1. npm run build runs:
   ├── scripts/generate-snippets.mjs
   │   └── Reads code-snippets/ files → generates src/data/snippets.ts
   ├── tsc
   │   └── TypeScript type-checking (fails build on type errors)
   ├── vite build
   │   └── Bundles React app → dist/
   ├── vite build --ssr
   │   └── Builds SSR bundle → dist-server/
   └── scripts/prerender.mjs
       └── Renders all ROUTES to static HTML → dist/**

Configuration Files

  • package.json - Dependencies and npm scripts
  • vite.config.ts - Build configuration (Vite + React plugin)
  • tsconfig.json - TypeScript compiler options (strict mode enabled)
  • tailwind.config.ts - Tailwind CSS configuration
  • eslint.config.js - ESLint flat config with TypeScript and React rules
  • .github/workflows/ci.yml - Main CI/CD pipeline with quality gates
  • .github/workflows/static.yml - GitHub Pages deployment (triggered by CI success)
  • lighthouserc.js - Performance auditing

Performance Features

  • Asset Optimization: CSS/JS minification and bundling
  • Image Optimization: Optimized images with proper formats
  • Lighthouse Scoring: Automated performance monitoring
  • Semantic HTML: Proper accessibility and SEO structure
  • Mobile-First: Responsive design with touch-friendly navigation

Security & Best Practices

  • Content Security: No external dependencies in critical path
  • Modern JavaScript: ES2022+ features with fallbacks
  • Progressive Enhancement: Core functionality works without JavaScript
  • Accessibility: WCAG 2.1 compliant markup and navigation
  • SEO Optimization: Structured data, meta tags, semantic HTML

Documentation Standards

Code Examples in Documentation

When to Link vs When to Show Code

Link to actual code when:

  • Referencing complete interface definitions (use See [path/to/file.ts](../path/to/file.ts))
  • Showing real implementation patterns that exist in the codebase
  • Pointing to complex examples that would clutter documentation
  • Referencing configuration files or complete class definitions

Use dummy examples when:

  • Illustrating concepts or patterns generically
  • Showing before/after transformations
  • Demonstrating anti-patterns to avoid
  • Teaching implementation approaches

Interface and Type Definitions

NEVER replicate actual interfaces in documentation. Always link to the source file:

// ❌ WRONG - Replicating actual interface
export interface ILLMDataDTO {
  toLLMData(): Record<string, string>
  // ... other methods
}

// ✅ CORRECT - Link to actual interface
// See [src/core/interfaces/ILLMDataDTO.ts](../src/core/interfaces/ILLMDataDTO.ts) for the complete interface.

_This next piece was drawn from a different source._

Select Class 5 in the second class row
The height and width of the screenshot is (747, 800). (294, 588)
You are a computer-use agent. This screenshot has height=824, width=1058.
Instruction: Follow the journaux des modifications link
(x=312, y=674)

Dummy Code Naming Conventions

All dummy examples must use clear naming conventions:

Dummy Services: MyService, ExampleService, SampleDataService Dummy DTOs: MyDataDTO, ExampleDTO, SampleDTO Dummy Interfaces: IMyService, IExampleApi Dummy Types: TMyConfig, TExampleResponse Dummy Variables: exampleData, sampleResponse, mockApiResult Dummy Constants: EXAMPLE_FIELD, SAMPLE_KEY, DUMMY_VALUE

Magic String Prevention

Never use actual production keys/constants in examples:

// ❌ WRONG - Using actual production constants
result.addData('PROJECT_COUNT', '5')  // PROJECT_COUNT might be real

// ✅ CORRECT - Clearly dummy examples
result.addData('EXAMPLE_FIELD', 'sample-value')
result.addData(ExampleKeys.SAMPLE_FIELD, 'dummy-data')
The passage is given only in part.